Retype every line of the data below without changing anything, and leave the pictures out of your copy.
· · · · ·
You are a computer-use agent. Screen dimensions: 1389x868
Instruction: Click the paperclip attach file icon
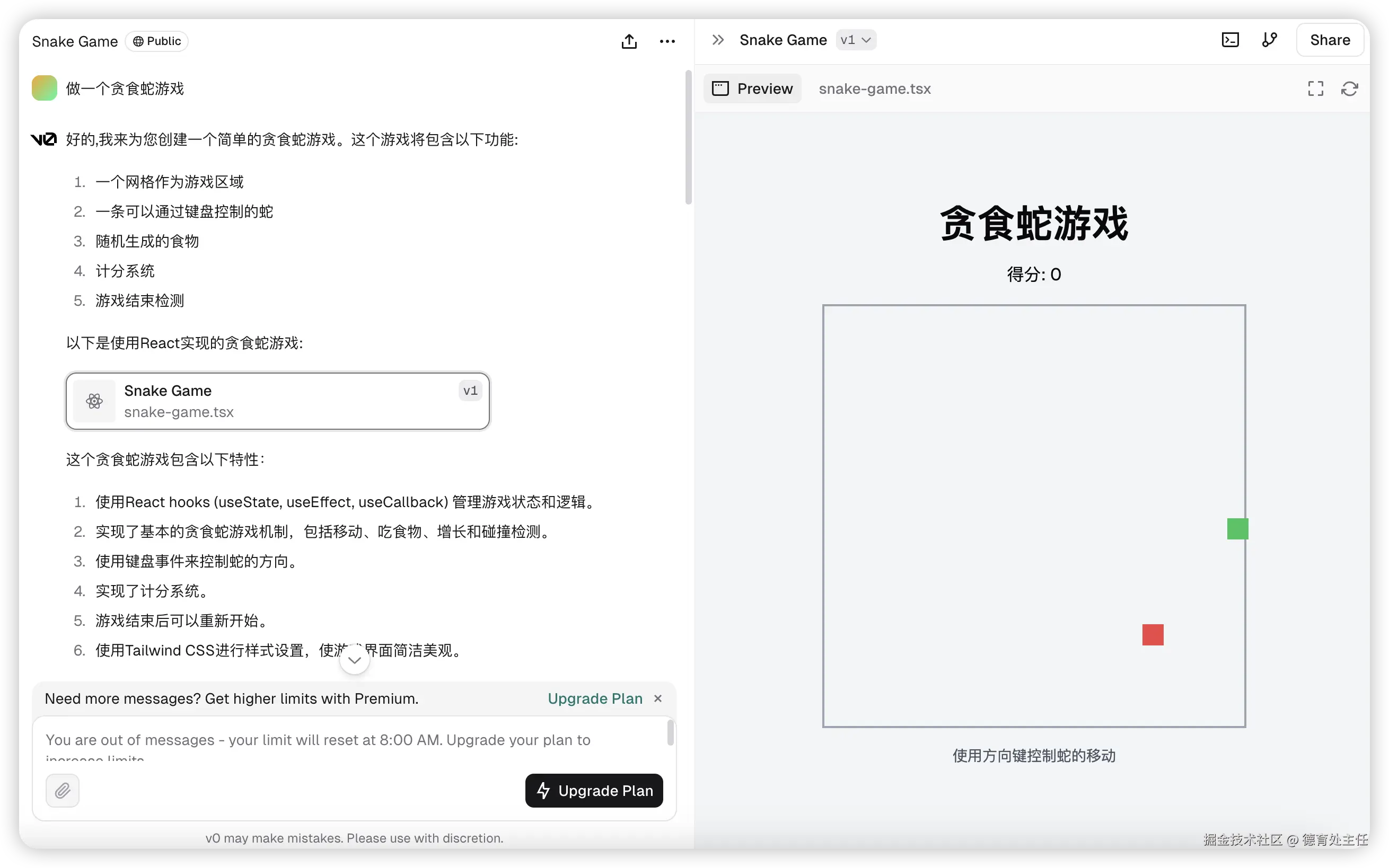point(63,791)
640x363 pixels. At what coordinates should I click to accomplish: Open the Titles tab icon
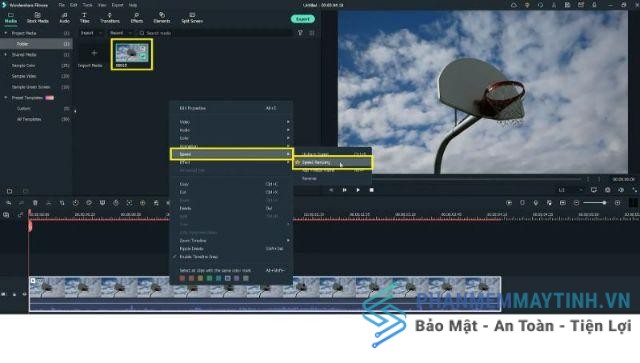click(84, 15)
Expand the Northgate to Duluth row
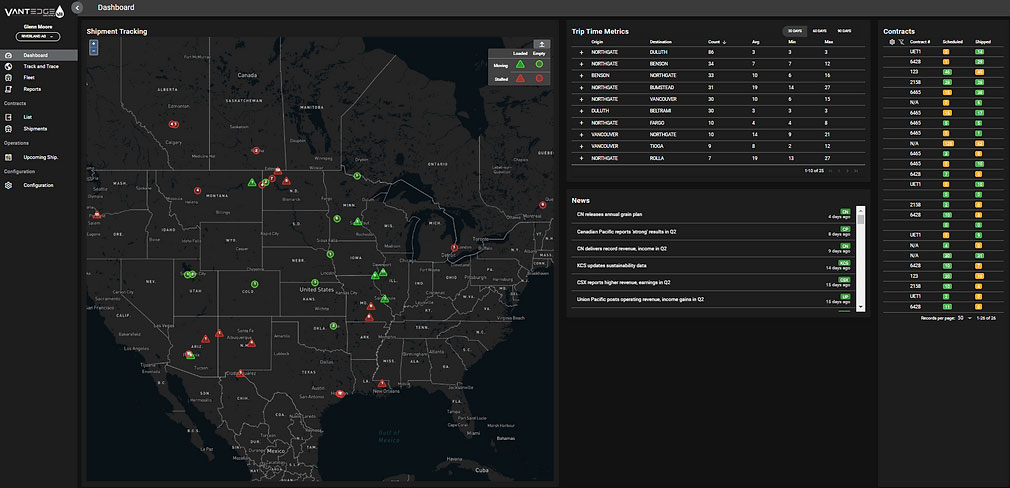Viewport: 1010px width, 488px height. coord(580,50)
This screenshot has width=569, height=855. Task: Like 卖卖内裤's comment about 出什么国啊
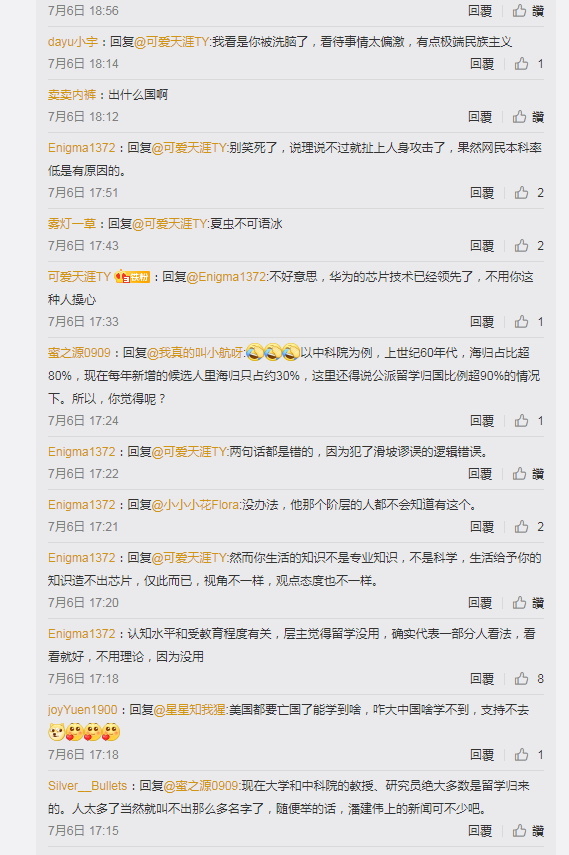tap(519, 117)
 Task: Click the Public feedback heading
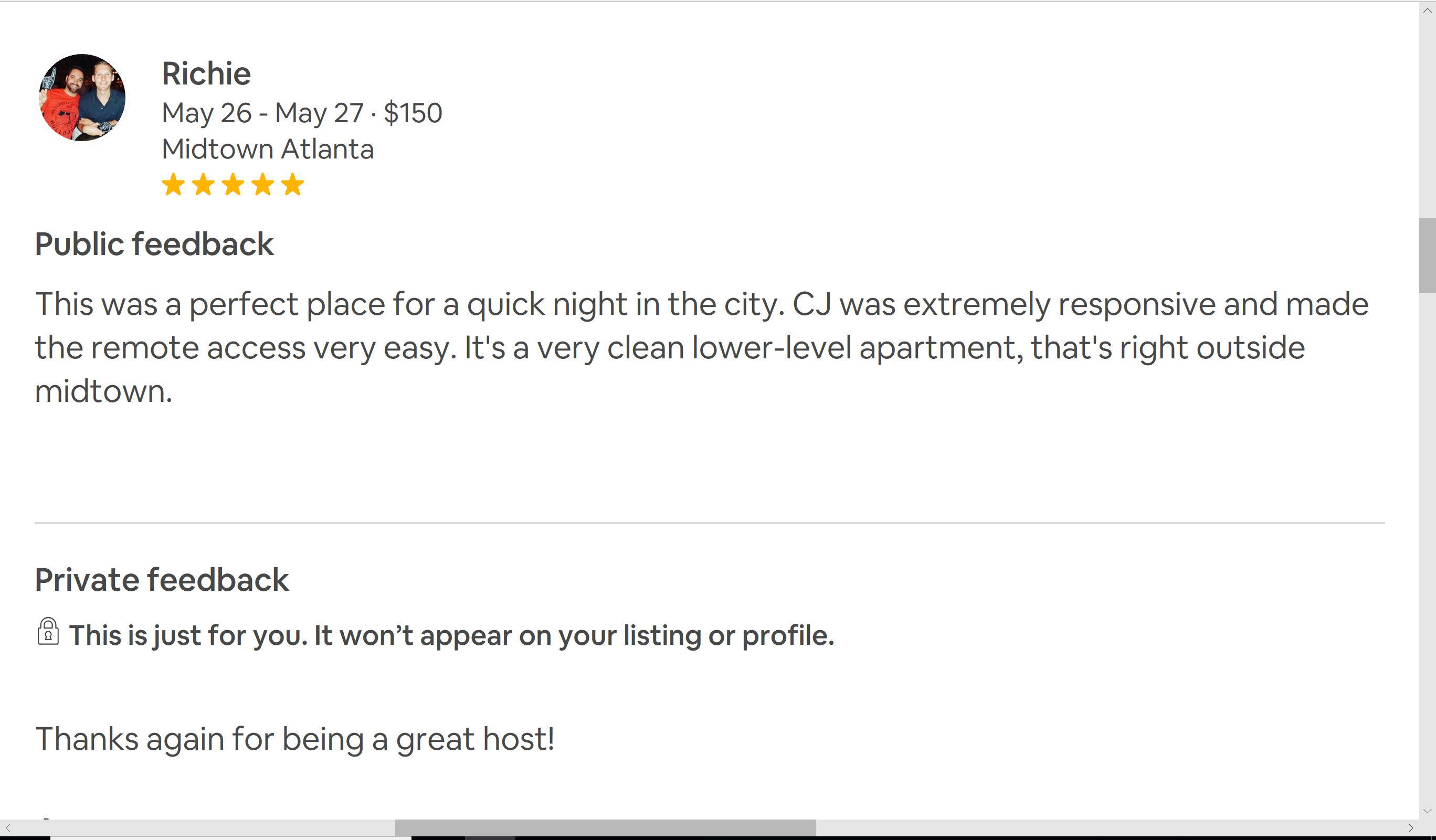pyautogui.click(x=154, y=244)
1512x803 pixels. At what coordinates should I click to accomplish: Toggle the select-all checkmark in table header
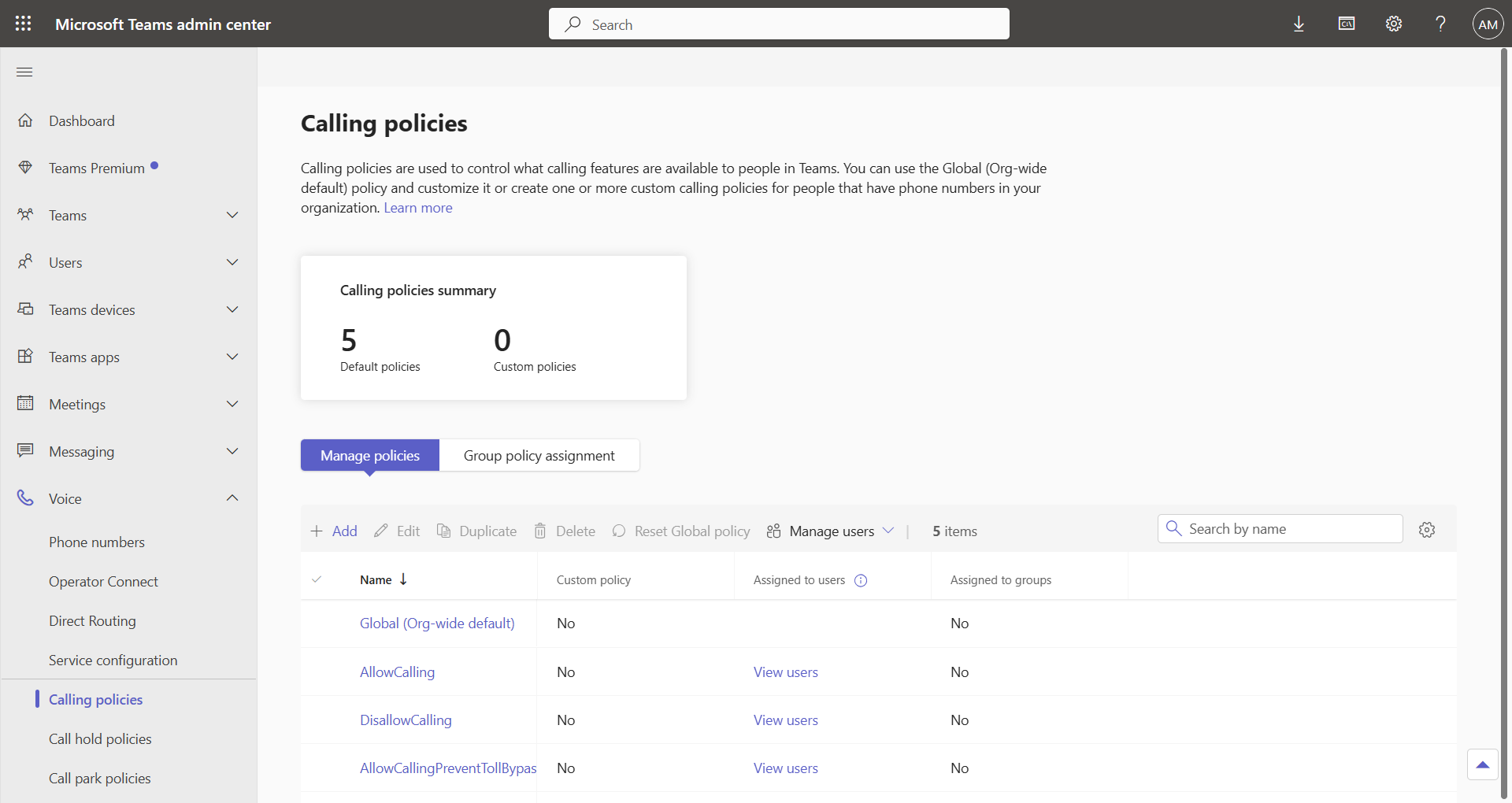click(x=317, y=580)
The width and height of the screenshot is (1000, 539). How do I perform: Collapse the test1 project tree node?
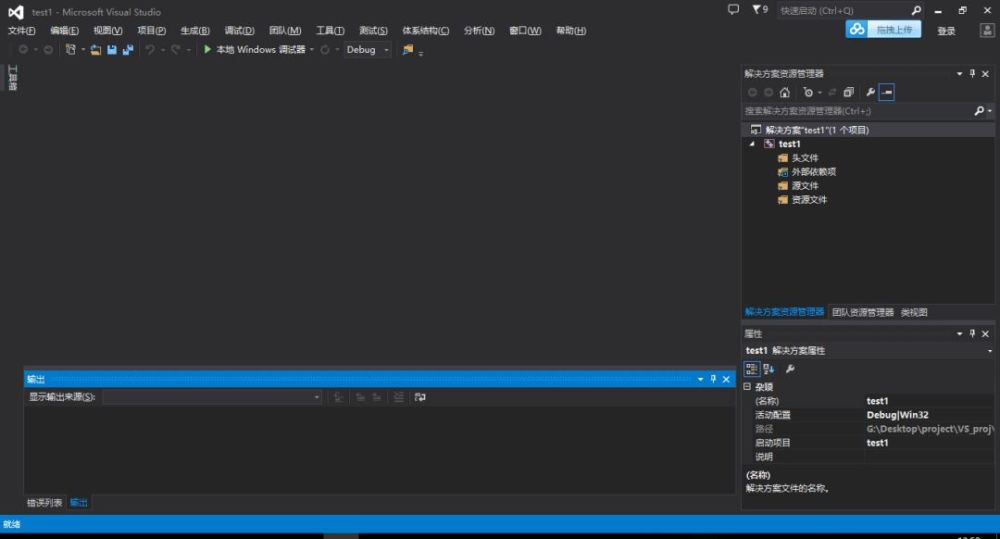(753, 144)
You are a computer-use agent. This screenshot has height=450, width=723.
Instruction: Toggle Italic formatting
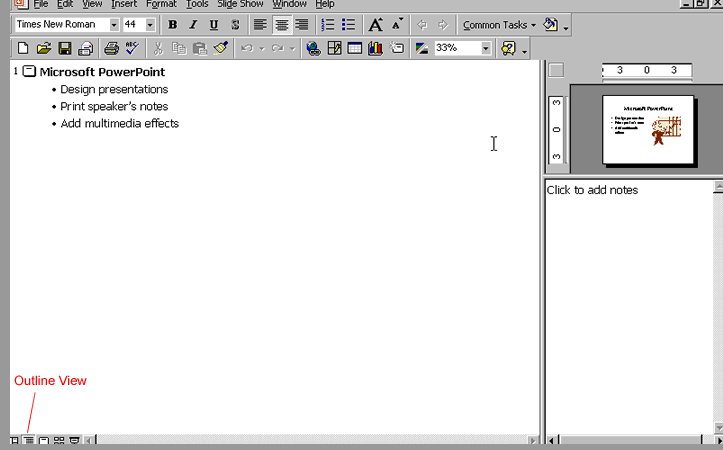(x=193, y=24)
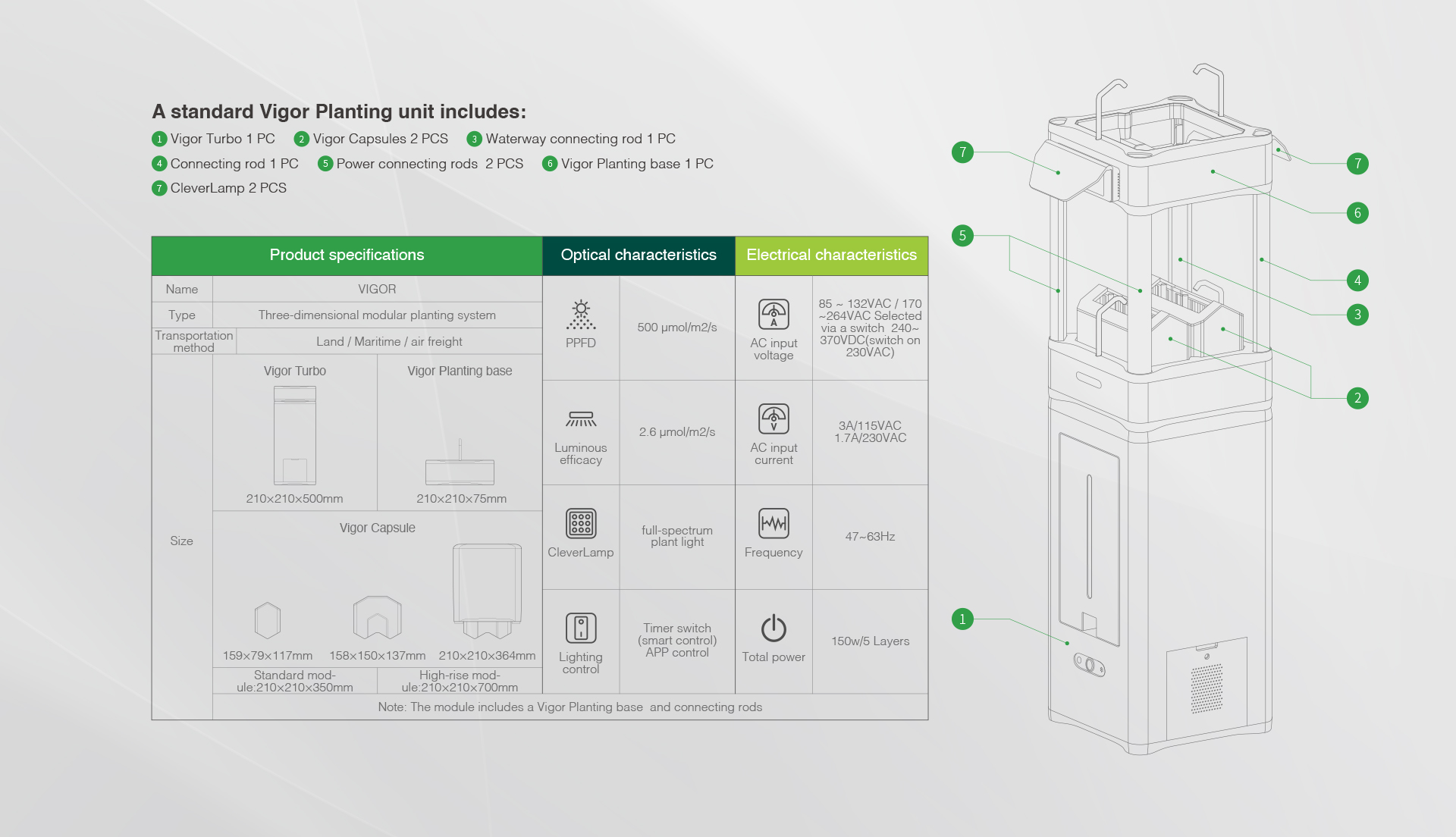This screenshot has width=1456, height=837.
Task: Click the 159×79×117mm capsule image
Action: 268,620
· · · · ·
RESULT OF THIS TASK
You are a computer-use agent. Screen dimensions: 1389x868
Instruction: Click the paperclip attach file icon
point(63,791)
640x363 pixels. At what coordinates should I click to accomplish: Open the Titles tab icon
click(84, 15)
Expand the Northgate to Duluth row
Viewport: 1010px width, 488px height. coord(580,50)
This screenshot has width=569, height=855. Task: Like 卖卖内裤's comment about 出什么国啊
tap(519, 117)
 Task: Click the Public feedback heading
pyautogui.click(x=154, y=244)
1512x803 pixels. At what coordinates should I click to accomplish: Toggle the select-all checkmark in table header
click(x=317, y=580)
The width and height of the screenshot is (1000, 539). How do I perform: Collapse the test1 project tree node?
(753, 144)
You are a computer-use agent. This screenshot has height=450, width=723.
Instruction: Toggle Italic formatting
(x=193, y=24)
This screenshot has width=1456, height=837.
Task: Click the 159×79×117mm capsule image
Action: 268,620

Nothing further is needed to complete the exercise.